MOMENTUM, Bandarlampung--Diduga bermasalah, Sari Rogo yakni rekanan pengembangan Agrowisata Universitas Lampung (Unila) dilaporkan ke Kejaksaan Tinggi (Kejati) Lampung.
Laporan tersebut tertuang dalam surat bernomor 344/UN26/KU/2020 tertanggal 11 November 2020 yang ditandatangani Direktur Utama Badan Pengelola Usaha (BPU) Unila, Mustopa Endi Saputra Hasibuan terkait adanya indikasi tindak pidana korupsi sehingga menimbulkan merugikan keuangan negara.
Mustopa Endi mengatakan, kerugian yang dilaporkan tersebut berupa perjanjian kerja sama operasional, kerja sama sumberdaya manusia, dan manajemen pemanfaatan lahan kosong untuk Agrowisata Budidaya Melon dan semangka Nomor 174/UN26/KS/2020 dan Nomor 01/BK/VI/2020 antara Universitas Lampung dan Sari Rogo.
Menurut Endi, modus penyimpangan yang dilakukan yakni imbalan hasil kerja sama tidak disetorkan secara penuh ke rekening BNI KCP Unila atas nama RPL 017 BLU Unila.
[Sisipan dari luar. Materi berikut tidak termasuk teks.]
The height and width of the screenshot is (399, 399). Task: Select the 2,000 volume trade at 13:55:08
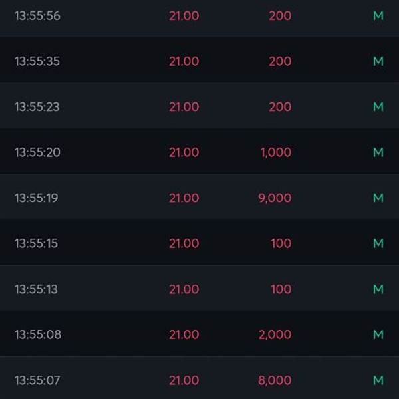pos(200,333)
"Terkait masalah ini, BPU Unila menerima laporan keuangan dari Sari Rogo dan telah melakukan evaluasi. Hasilnya, BPU Unila menilai laporan keuangan Sari Rogo tidak bisa diterima karena tidak didukung oleh data-data yang dapat divalidasi," ujar Mustopa Endi, Selasa (24-11).
Dia melanjutkan, BPU Unila juga menemukan pos pendapatan hasil kebun Agrowisata Unila yang dihitung oleh Sari Rogo menggunakan harga grosir, dengan rincian melon golden Rp8.000, melon honey/titanium Rp10.000, melon sky Rp5000, melon rock Rp7.000.
Padahal, kata Mustopa, berdasarkan catatan BPU Unila hasil tersebut dijual secara retail kepada konsumen dengan harga melon golden Rp20 ribu, melon honey/titanium Rp25 ribu, melon sky Rp15 ribu, dan melon rock Rp10 ribu.
Selain itu, lanjutnya, BPU Unila juga menemukan beberapa pos pendapatan yang belum dilaporkan Sari Rogo, seperti pos pendapatan penjualan melon/semangka yang bersumber bukan dari lahan kebun agrowisata Unila.
"Ini menyangkut keuangan negara. Nggak masuk akal Unila cuma kebagian bagi hasil Rp2,5 juta. Ada indikasi kecurangan dan rekayasa laporan penjualan," tutur Mustopa.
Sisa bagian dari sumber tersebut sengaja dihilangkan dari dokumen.